The Sopranos: "For All Debts Public And Private"

“For All Debts Public And Private” (season 4, episode 1)

In which money becomes a concern.

When terrorists struck the United States on Sept. 11, 2001, flying jets into the World Trade Center and the Pentagon and a Pennsylvania field, the nation breathlessly waited for the other shoe to drop. The whole day was spent wondering when the next step of the terrifying plot would begin, when we would all be subject to the escalation that might have happened in, say, a disaster movie. The world was rotting out from underneath many of us, and everything was ending in real time. Here we were, invulnerable, suddenly revealed to be the opposite, waiting for the abyss to finish devouring us. But then the world DIDN’T end. Things kept going, pretty much as they had before, only everything seemed a little less… certain than it had before.

I mention this not just because the fourth season of The Sopranos was the first season of the show produced in the wake of the Sept. 11 terrorist attacks (events the show mentions a handful of times in this episode) but because the attacks neatly cleave the series in two. Creator David Chase’s plan was likely always to have a long, slow build of the good times getting ever better, even as those good times had the taste of ashes at their core, followed by a long decline, a slow malaise that gives way to self-destruction. The vaguely apocalyptic tone of the rest of the series can’t entirely be blamed on the attacks, but those attacks inform the show nonetheless, right down to the opening credits (which the World Trade Center towers have been scrubbed from). The first three seasons of this show are about how men profit when they choose to stray from societal codes. The final three seasons are about how, eventually, everything ends and there’s nothing you can do to avoid it. (Carmela says as much, in a line that only gets more chilling the more times I see this episode.)
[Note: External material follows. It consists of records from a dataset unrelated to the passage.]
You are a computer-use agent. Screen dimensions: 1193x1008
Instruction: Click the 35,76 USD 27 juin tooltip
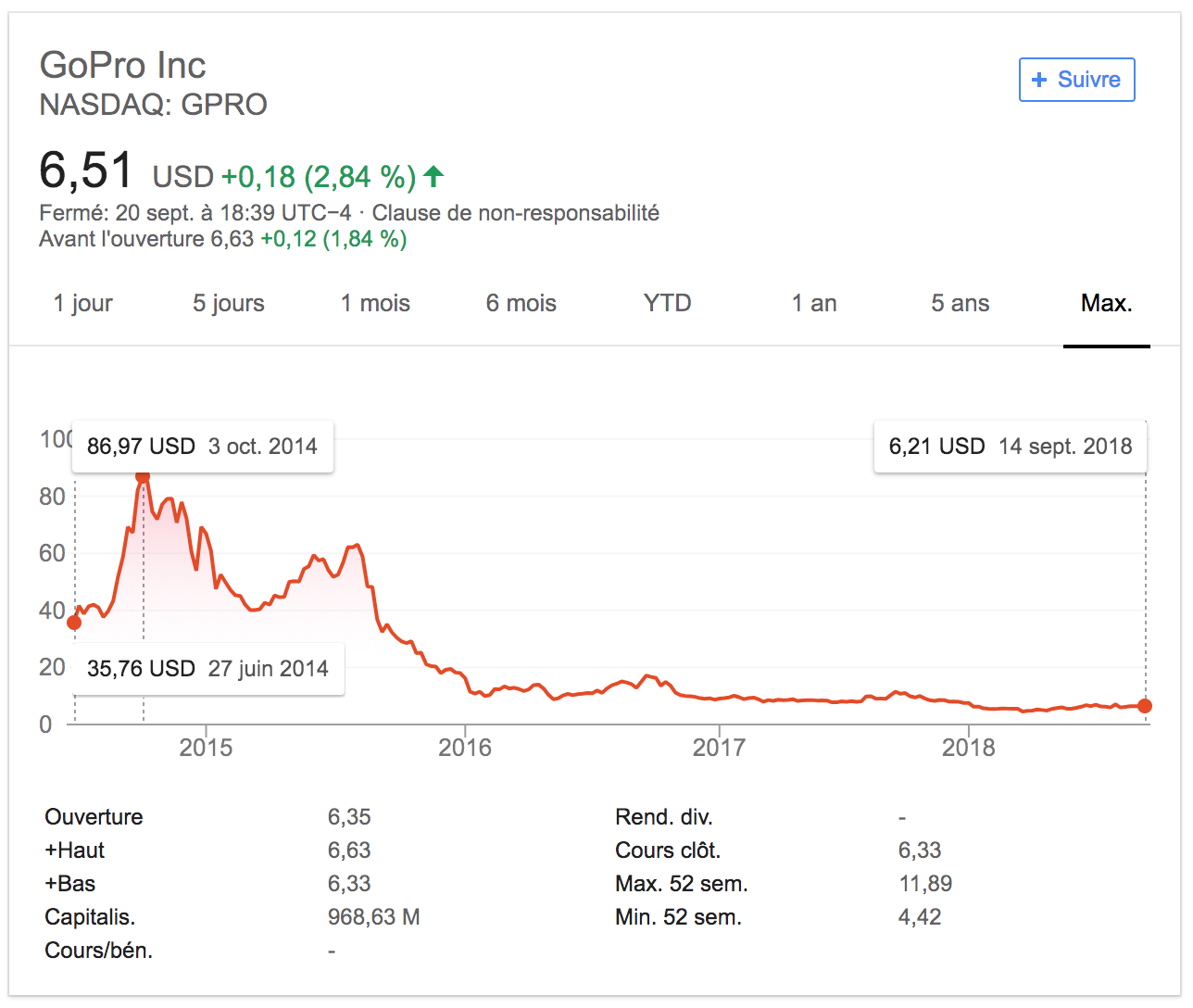click(207, 669)
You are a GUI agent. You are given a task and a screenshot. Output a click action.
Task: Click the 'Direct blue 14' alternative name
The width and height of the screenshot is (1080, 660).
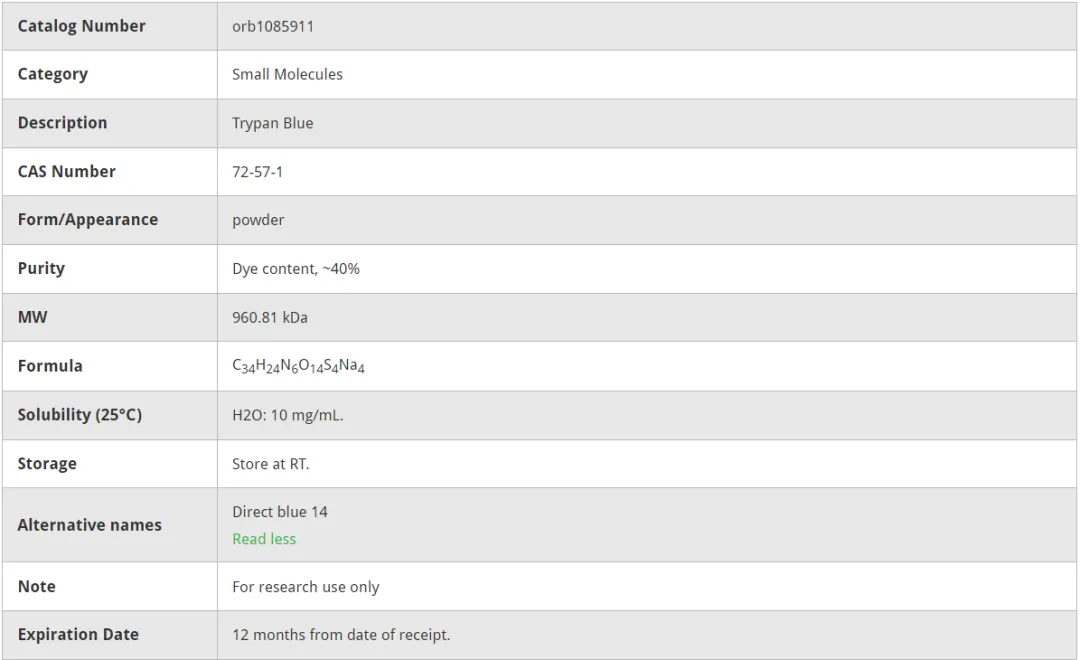280,512
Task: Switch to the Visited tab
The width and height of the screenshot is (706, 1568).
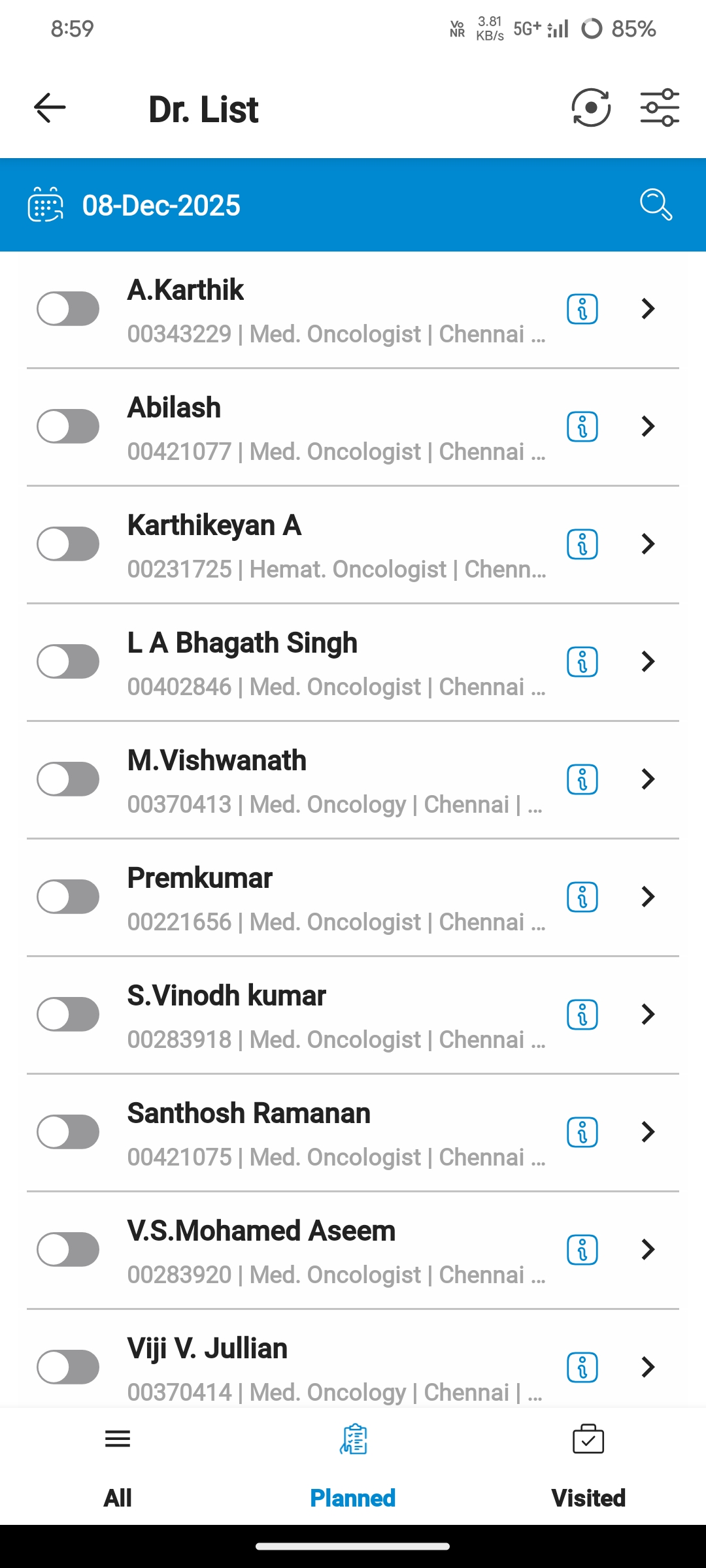Action: tap(588, 1467)
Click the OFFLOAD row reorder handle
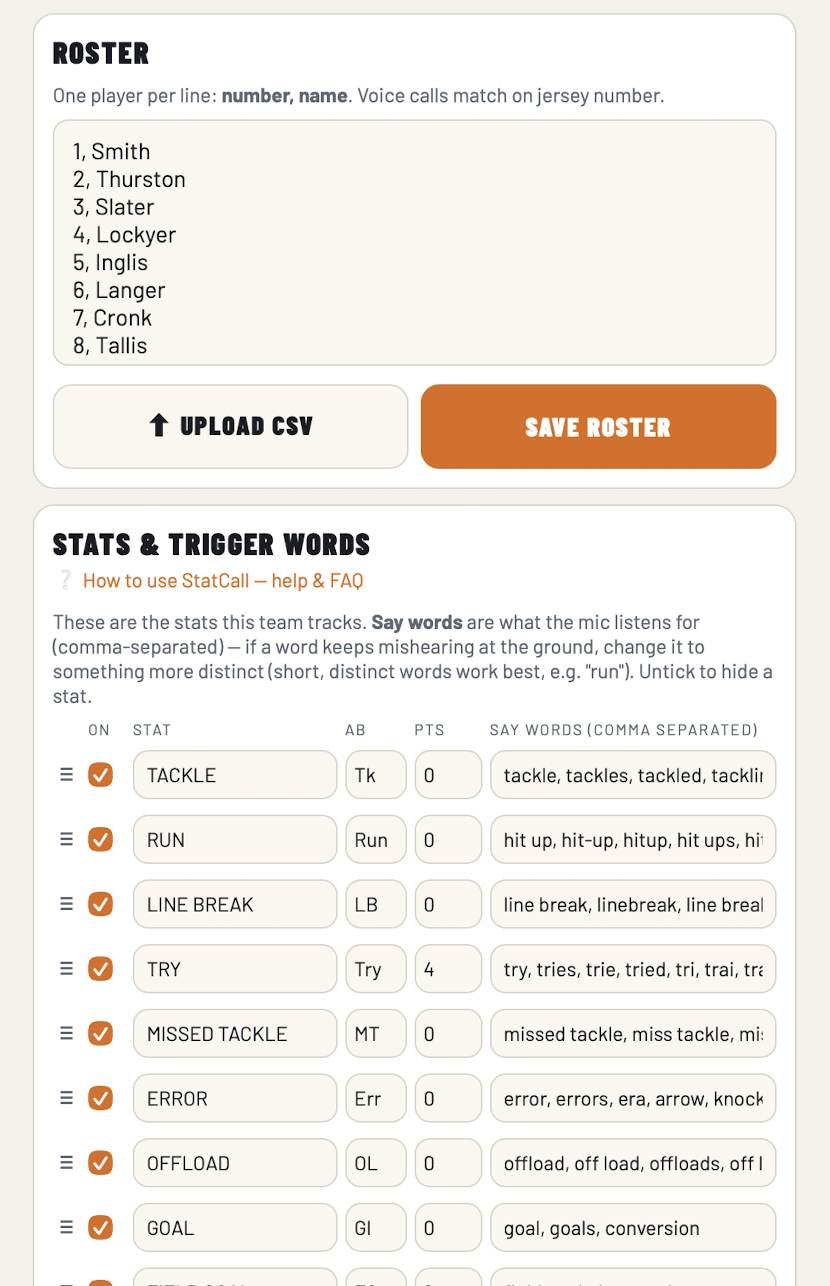The image size is (830, 1286). pyautogui.click(x=66, y=1163)
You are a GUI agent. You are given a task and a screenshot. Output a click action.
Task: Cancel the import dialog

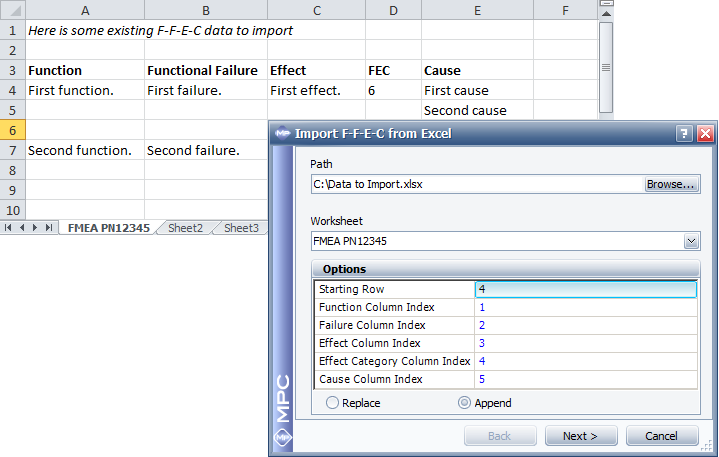[x=661, y=436]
“Malaise” is an almost perfect word to describe the fourth season of The Sopranos, really. I don’t necessarily mean this in a negative way, either, even though that word often has negative connotations. The characters, so certain of themselves earlier in the run, now seem to be sweating things they essentially took for granted in the first three seasons. One of the major themes of this episode—and this season—is the idea of money, of always needing a little bit more to truly ensure comfort, of always worrying about what will happen to the spoils of war. Tony seemingly spends 75 percent of this episode trucking various packages of cash around, hiding them in assorted places around the Soprano estate. Carmela asks Tony what will happen to her in the event of his death (after seeing Angie Bonpensiero serving up samplers in the supermarket), and he assures her there’s money in overseas accounts she can rely on (though his actions give the lie to his words). Chris kills the man Tony says killed his father, and when he tries to rob him, he can find but a single $20 bill to take, a bill he leaves for his mother after a singularly unsatisfying conversation with the woman.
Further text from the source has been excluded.